Flooding Leads to Evacuations in Oklahoma and Arkansas

Homes are flooded on the Arkansas River in Tulsa, Okla., on Friday, May 24, 2019. The threat of potentially devastating flooding continued Friday along the Arkansas River from Tulsa into western Arkansas. (Tom Gilbert/Tulsa World via AP)

Officials on Saturday warned some Tulsa residents to prepare to head to higher ground because old levees holding back the swollen Arkansas River are stressed and more rain is expected for the flood-weary region.

The river was four feet above flood stage on Friday and was already causing flooding in parts of Oklahoma’s second-largest city, including in south Tulsa where the murky brown water had inundated low-lying neighborhoods and crept right up to the River Spirit Hotel and Casino, which closed for the weekend.

City officials said at a news conference Saturday that people living west of downtown should consider leaving for higher ground, even though the levees aren’t currently considered to be in danger of failing. If an evacuation becomes necessary, it would need to happen quickly, they said.

Mayor G.T. Bynum said the levees were built in the 1940s and haven’t had to hold back this much water since 1986. Officials also said they don’t expect the river to recede in Tulsa until Wednesday at the earliest, pushing back their initial estimate by three days.

“The level of risk you have in staying there is very high,” Bynum said. “That’s an unnecessary risk.”
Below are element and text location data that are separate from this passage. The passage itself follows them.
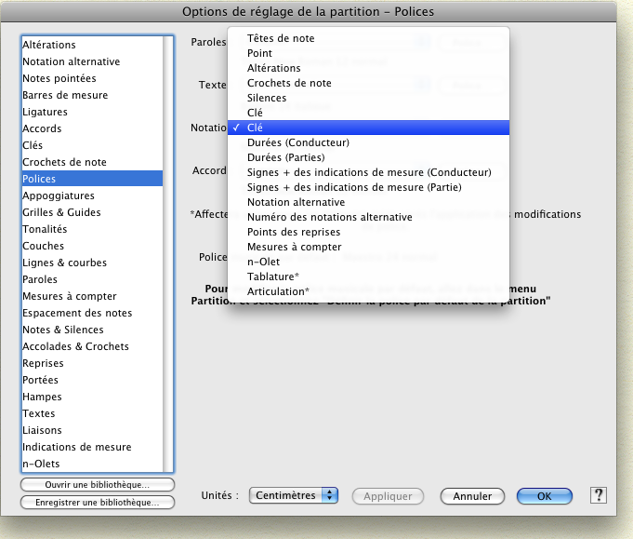Image resolution: width=633 pixels, height=539 pixels.
Task: Click Ouvrir une bibliothèque button
Action: 98,485
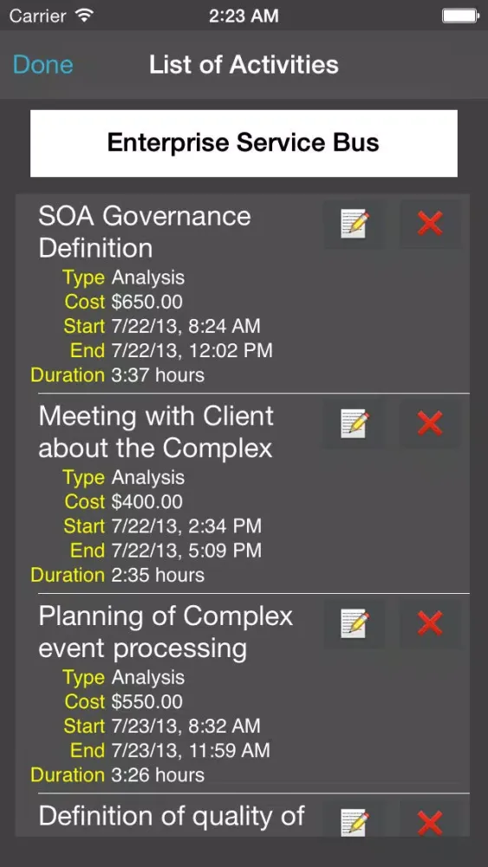Screen dimensions: 488x867
Task: Open Planning of Complex event processing title
Action: pos(166,632)
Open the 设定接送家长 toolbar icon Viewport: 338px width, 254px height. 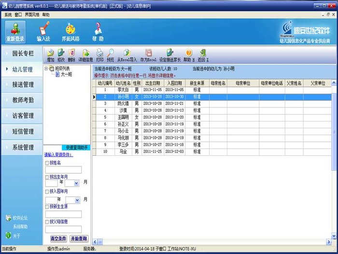pyautogui.click(x=170, y=55)
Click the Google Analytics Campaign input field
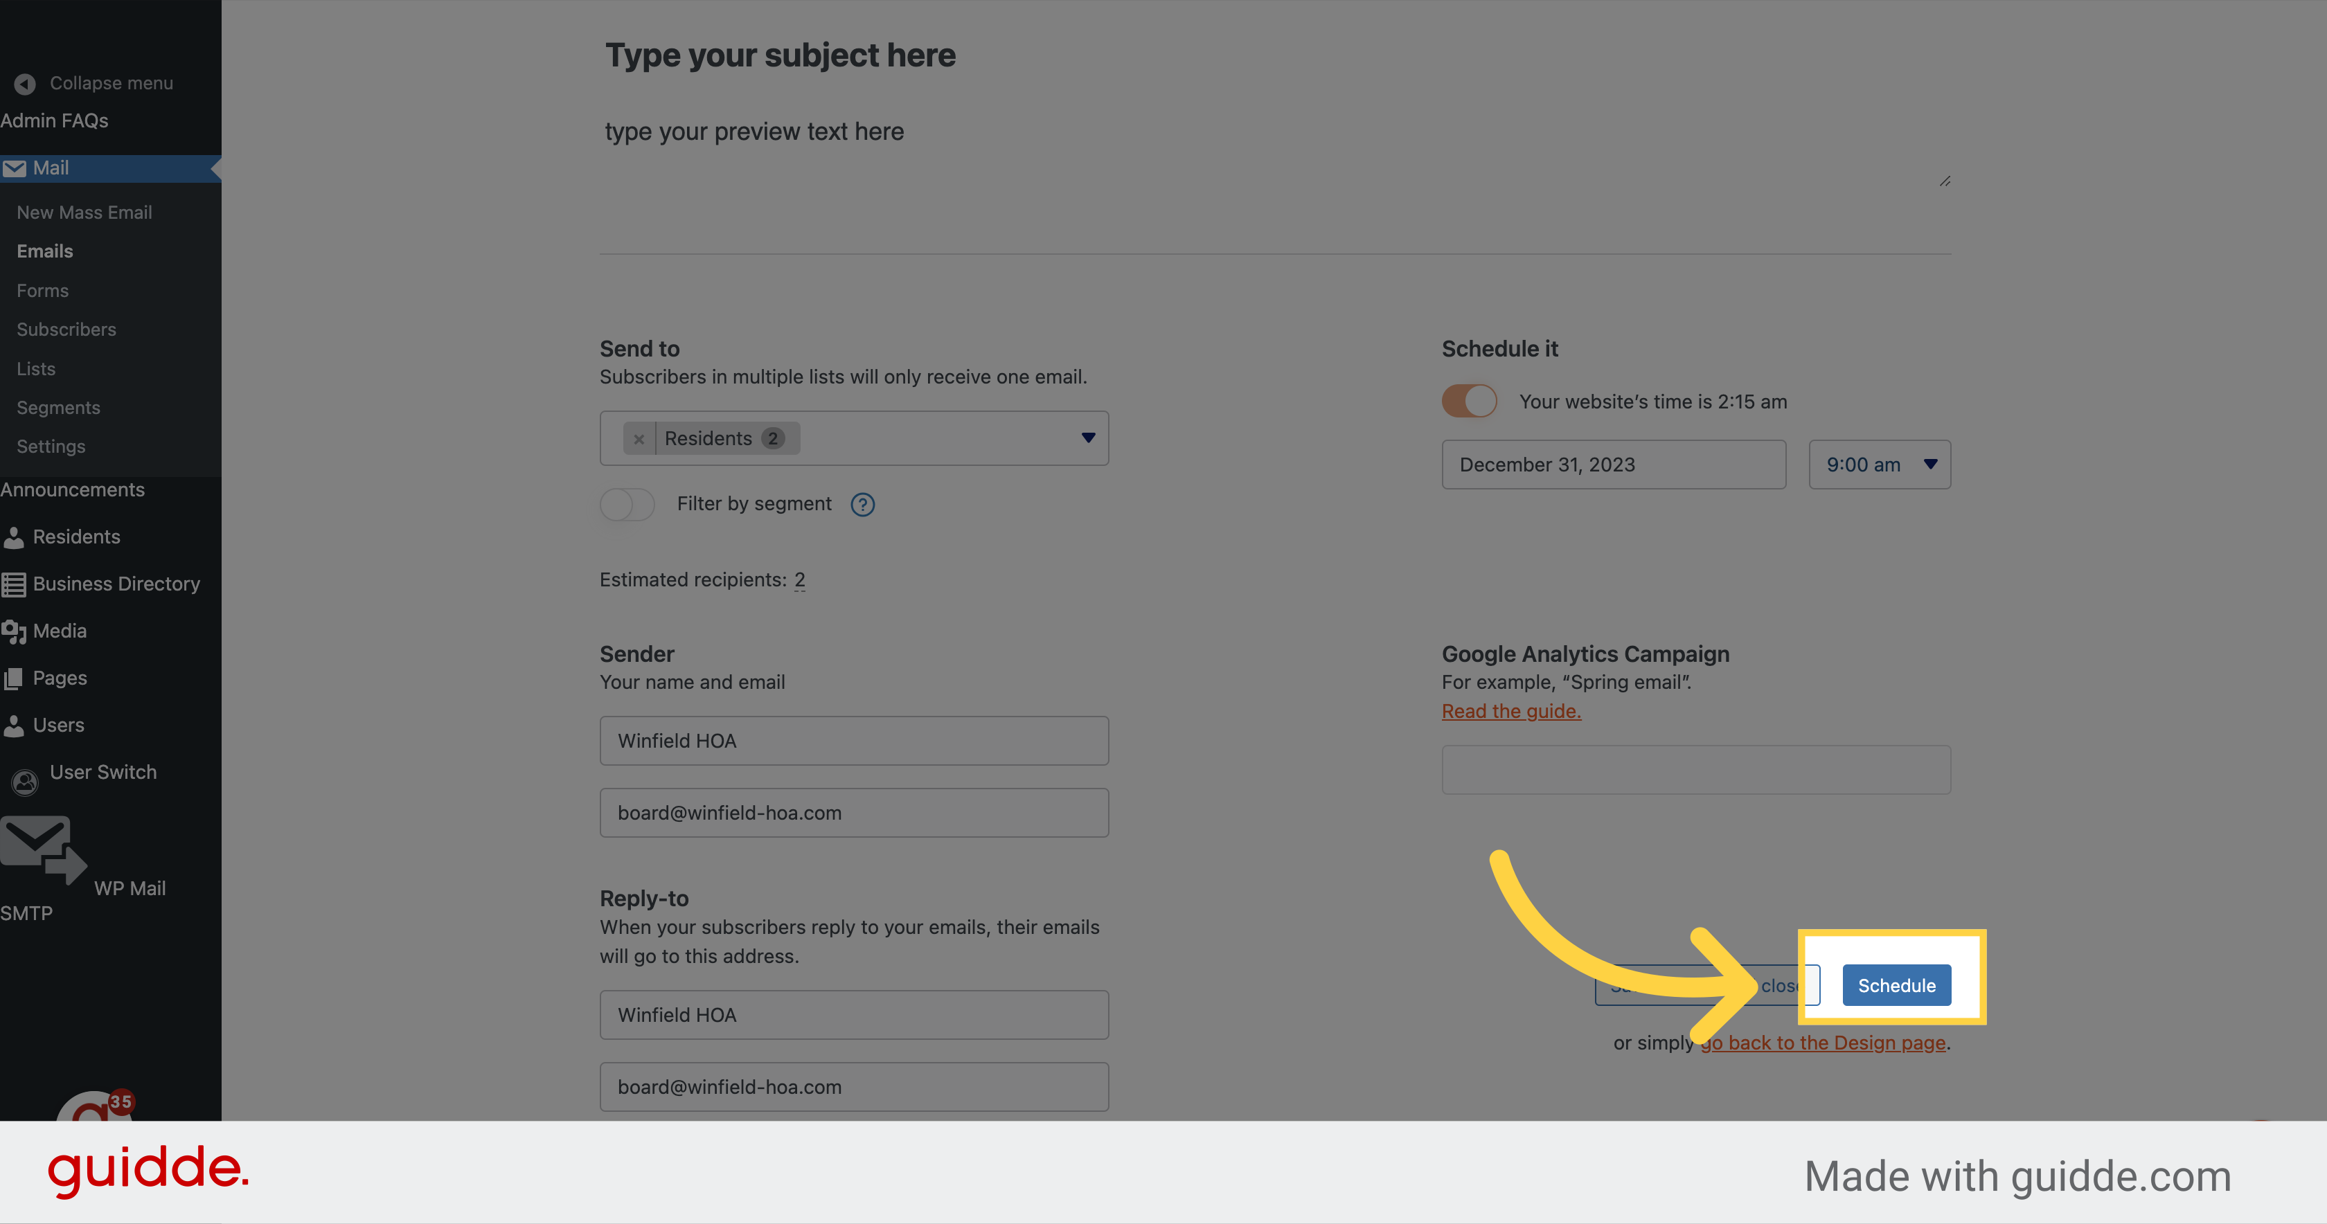Viewport: 2327px width, 1224px height. [x=1696, y=770]
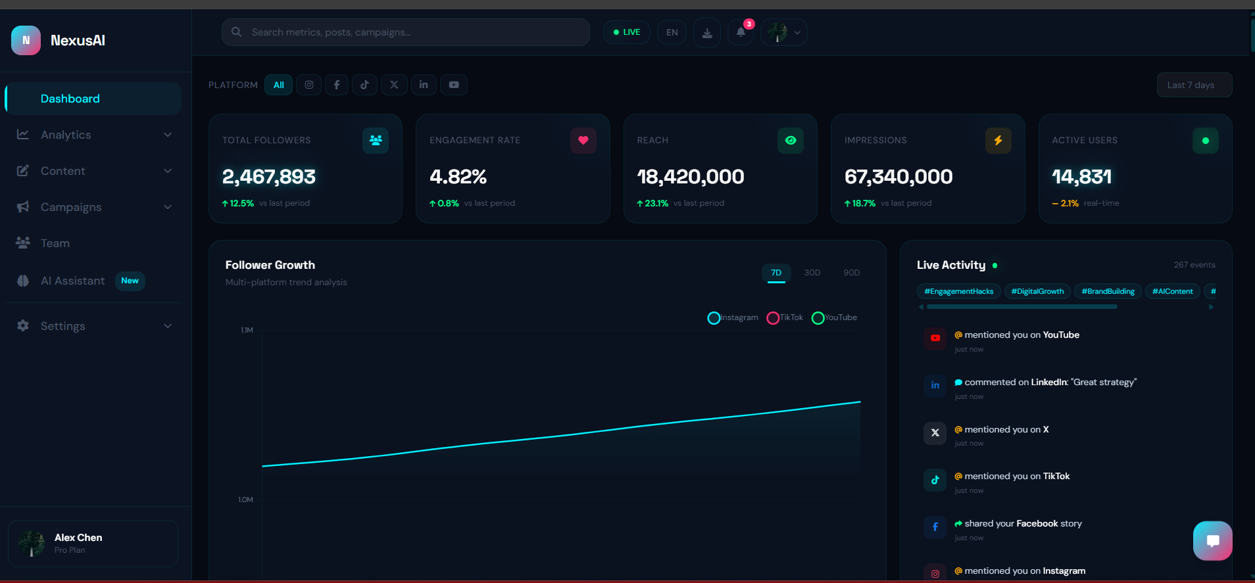Viewport: 1255px width, 583px height.
Task: Click the #DigitalGrowth hashtag chip
Action: click(1037, 291)
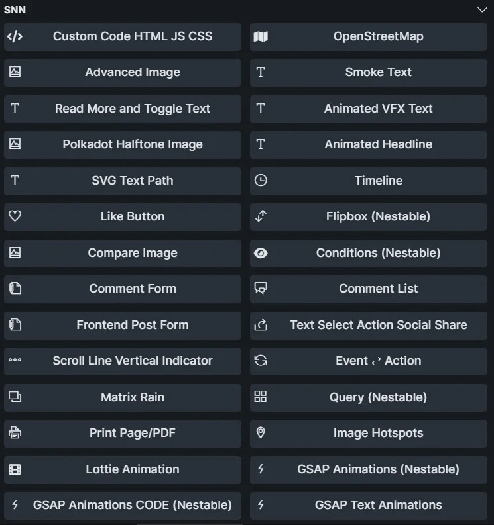Click the grid icon for Query (Nestable)
494x525 pixels.
coord(261,397)
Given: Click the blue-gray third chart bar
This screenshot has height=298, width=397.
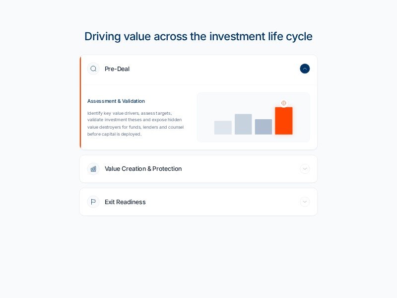Looking at the screenshot, I should [264, 127].
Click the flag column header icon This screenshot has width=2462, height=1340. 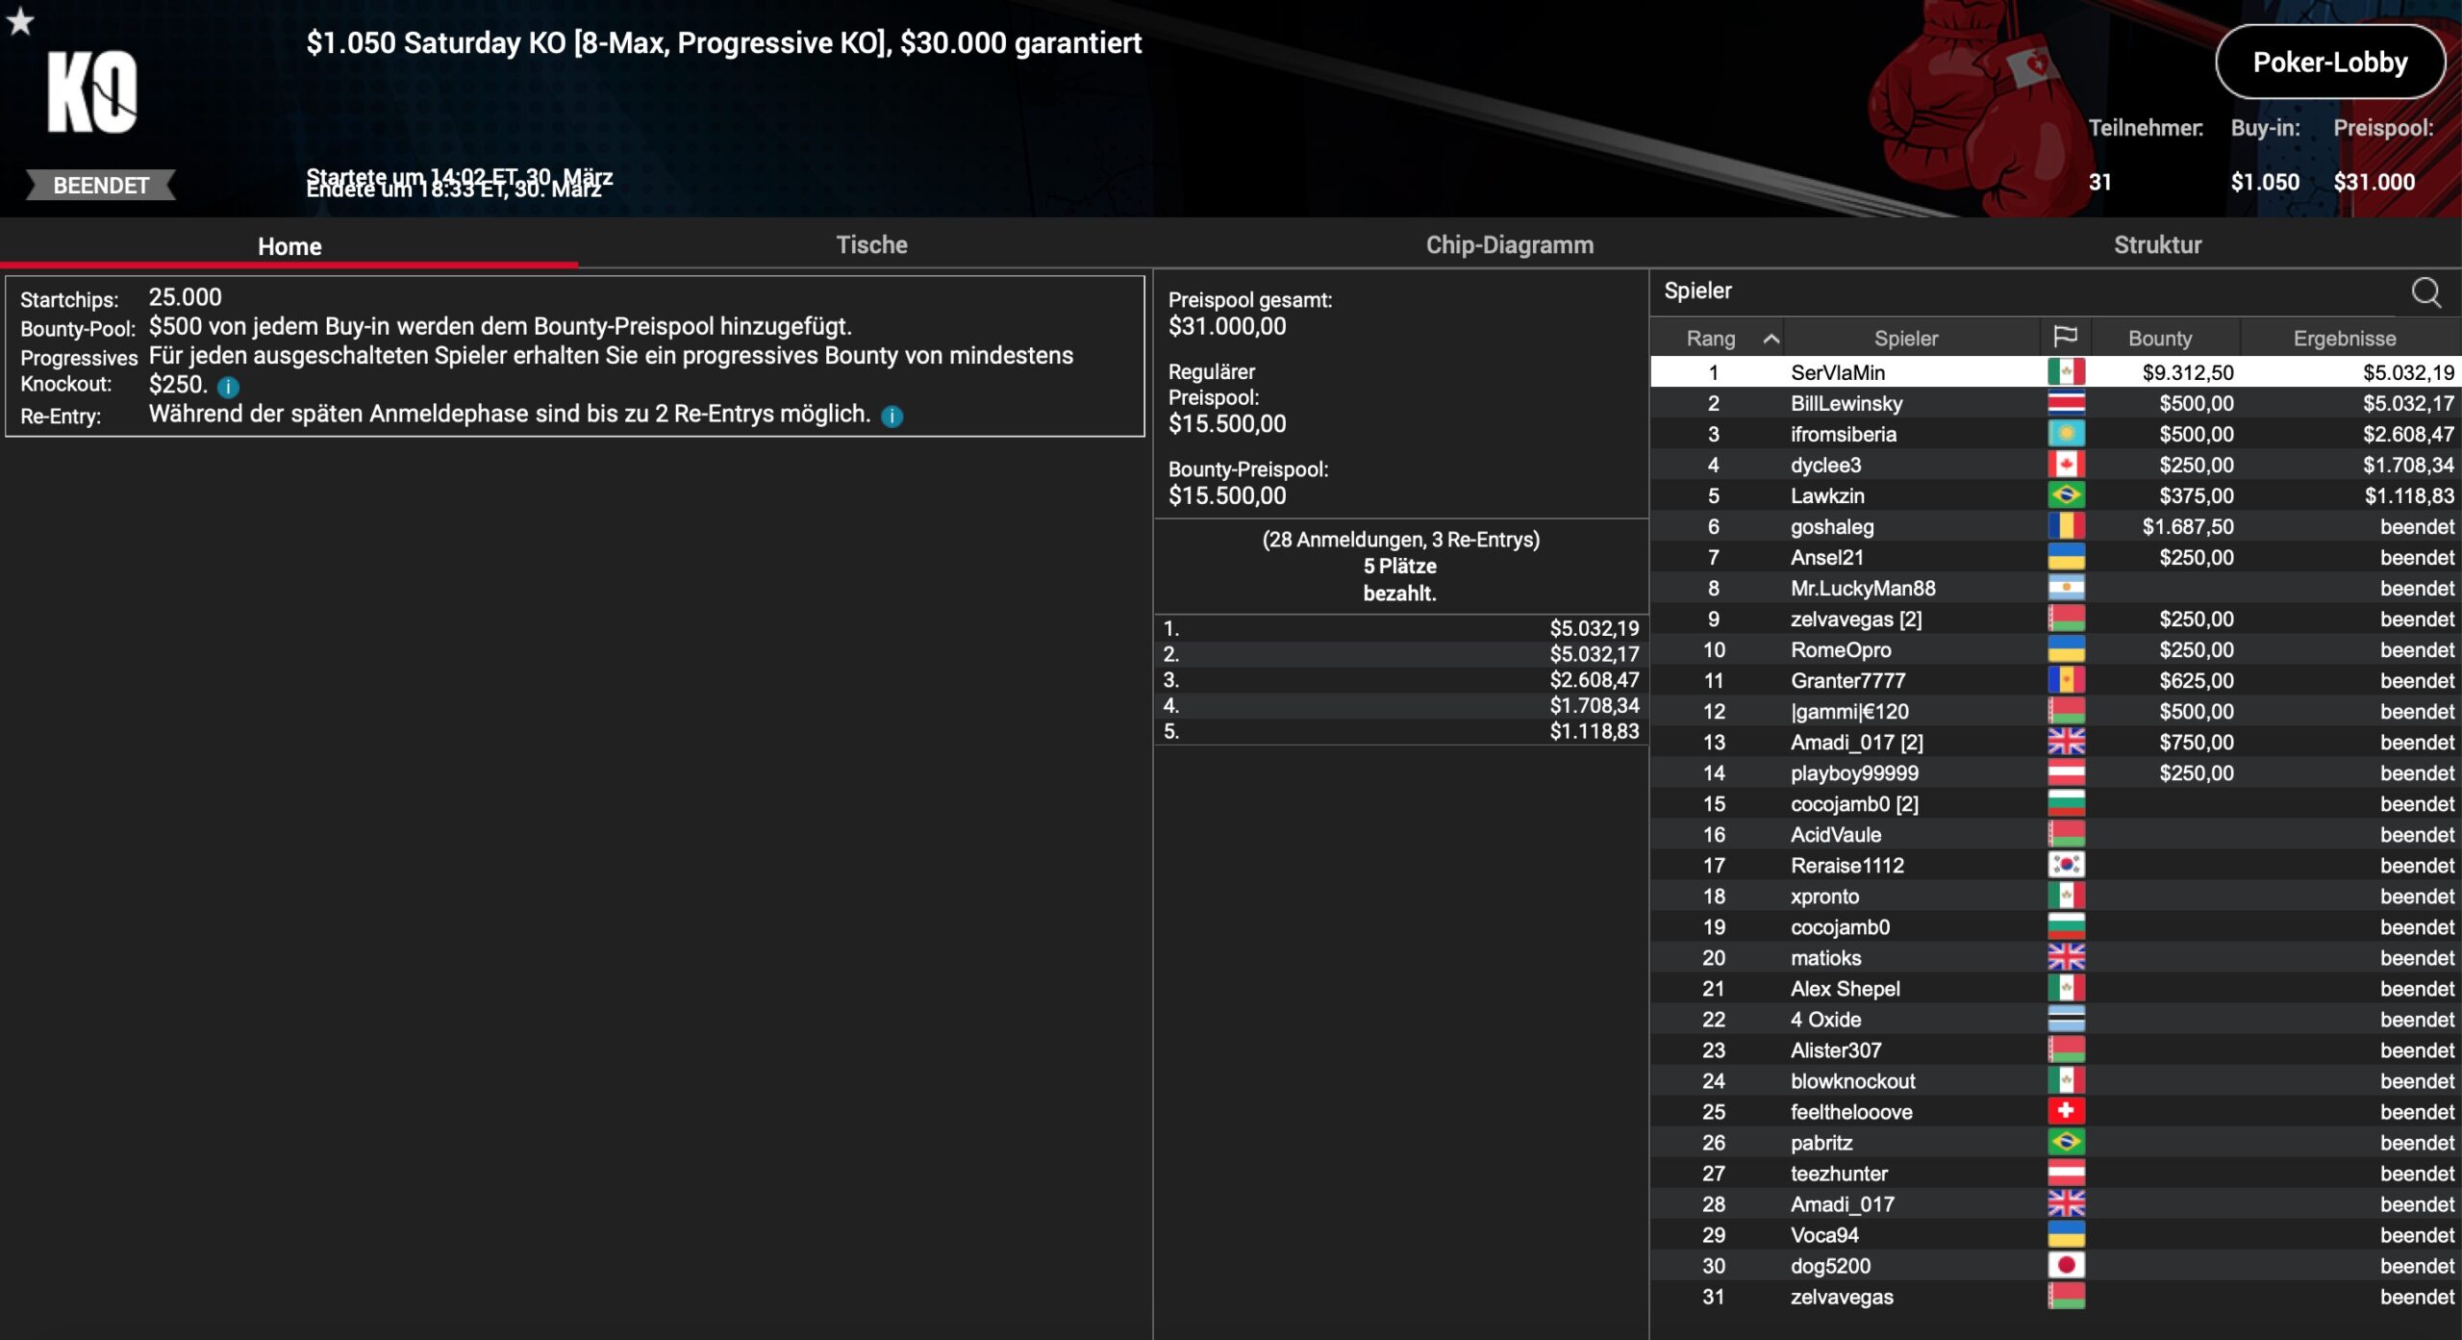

Storms have buffeted the central Plains and Midwest all spring, inundating the ground and leaving rain with nowhere to go but into already bloated waterways. The region’s most recent spate of bad weather and flooding has been blamed for at least nine deaths.

Downriver in northwestern Arkansas, between 100 and 200 residents had already evacuated their homes in the state’s second-largest city of Fort Smith, which is about 100 miles (160 kilometers) southeast of Tulsa. Karen Santos, a spokeswoman for the city of roughly 80,000 people, said at least one house along the river had been completely submerged.

Laurie Driver, a spokeswoman for the Army Corps of Engineers, said the increased release of floodwater from upriver dams would affect Arkansas’ levee systems, which also haven’t been tested for as much water as is expected.